The satellite bus or body of both satellites is the new and lightweight Boeing 702SP.  Eutelsat 115 West B and ABS 3A are the first two Boeing 702SP satellites placed in orbit.

This bus differs from other communications satellite platforms because it doesn't have a large fuel tank that carries the fuel for station keeping operations and is the key component of most satellites. The electric engines on the Boeing 702SP will allow the satellites to perform station keeping operations for up to two decades, which is about five years longer than conventional satellites.

The fuel tanks in most satellites carry a supply of conventional liquid hydrazine fuel (an extremely toxic substance) to maintain their orbital positions. Over half the weight in most communications satellites is accounted for by station-keeping fuel.
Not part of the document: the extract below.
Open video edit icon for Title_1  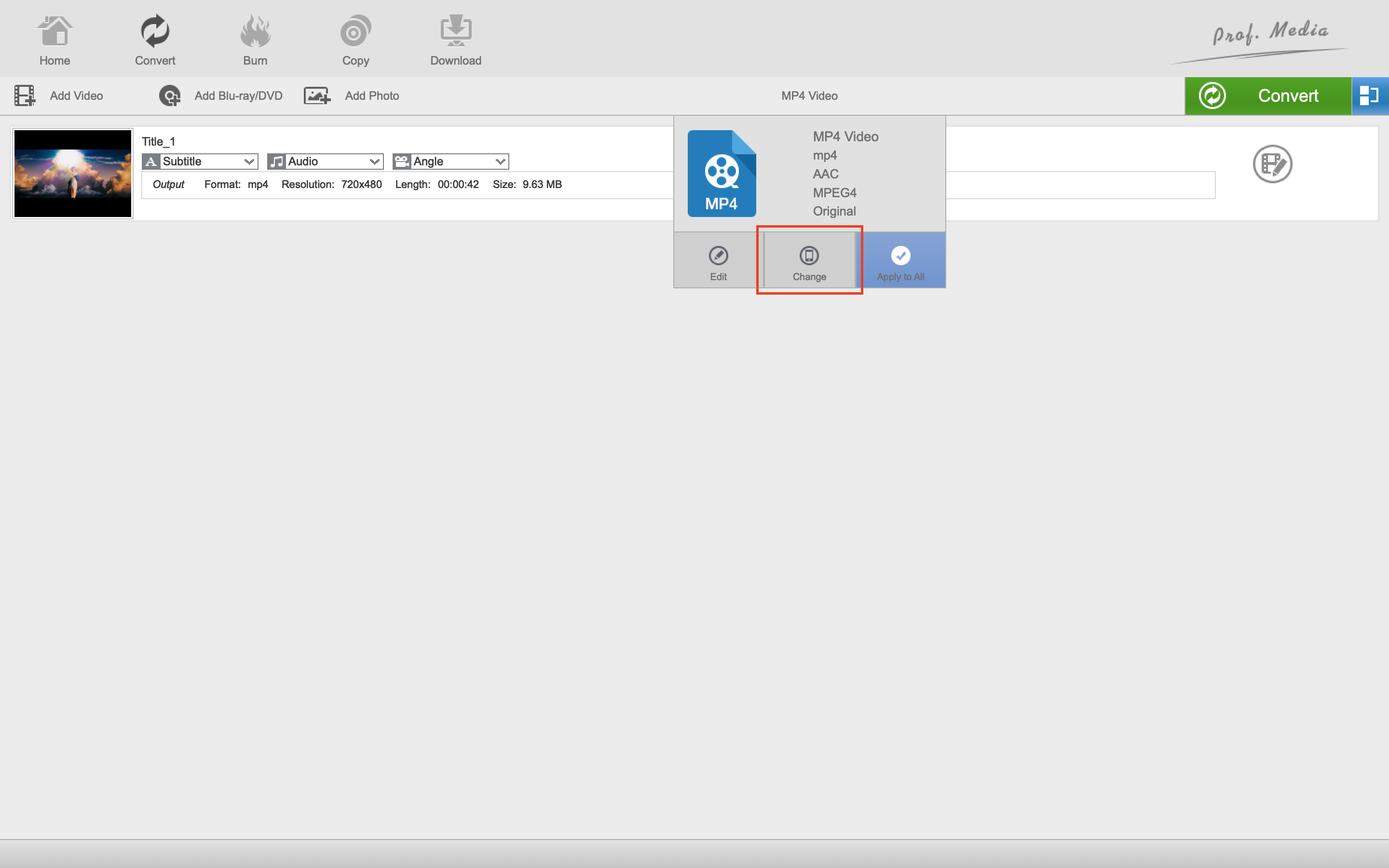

Some satellites, especially the large satellites in geosynchronous orbit, carry up to 5,000 pounds of liquid propellant for station keeping maneuvers that keep satellites within their designated orbital slots.

Without the need for liquid fuel, Eutelsat 115 West B and ABS 3A weighs less than 5,000 pounds. A spacecraft with capabilities comparable to the Boeing 702SP would weigh over 8,000 pounds without the all-electric propulsion system.

The innovation of the Boeing 702SP and its electric engines allows satellite operators to order smaller spacecraft that can host extra communications capacity to replace the mass freed up with the removal of the fuel tanks, said Mark Spiwak, president of Boeing Satellite Systems International.

"One of the big drivers was cost," Spiwak said. "We're able to get the launch cost significantly reduced, get more payload mass to orbit, and reduce the overall cycle time of (building each satellite)."

Large satellites built by Boeing and other companies have used electric propulsion before, but the spacecraft have always carried chemical rocket fuel to supplement their ion engines.

Spiwak  also said that with the reduced weight at launch, two lighter payloads can ride into orbit together on SpaceX's Falcon 9 rocket, which can normally only loft one large telecommunications satellite at a time.

"Going to an all-electric system, you're able to reduce the fuel load by almost a factor of 10," said Mike Connelly, director of Boeing's product line for the new 702SP platform.. "That fuel load reduction allowed us to stack the satellites on top of each other, and give the customers a two-for-one deal on the launch costs."

Eutelsat and ABS paid less than $30 million apiece to launch their satellites on the Falcon 9. Such a low price for the launch of a communications satellite is "almost unheard of," according satellite industry experts.

ABS 3A, the lighter of the two satellites, should reach geosynchronous orbit 22,300 miles over the equator by the end of August. The Eutelsat 115 West B spacecraft will take a few weeks longer because it weighs more.

The satellites can accommodate over 700 pounds of xenon, which the xenon-ion engines use to create thrust by accelerating the xenon ions.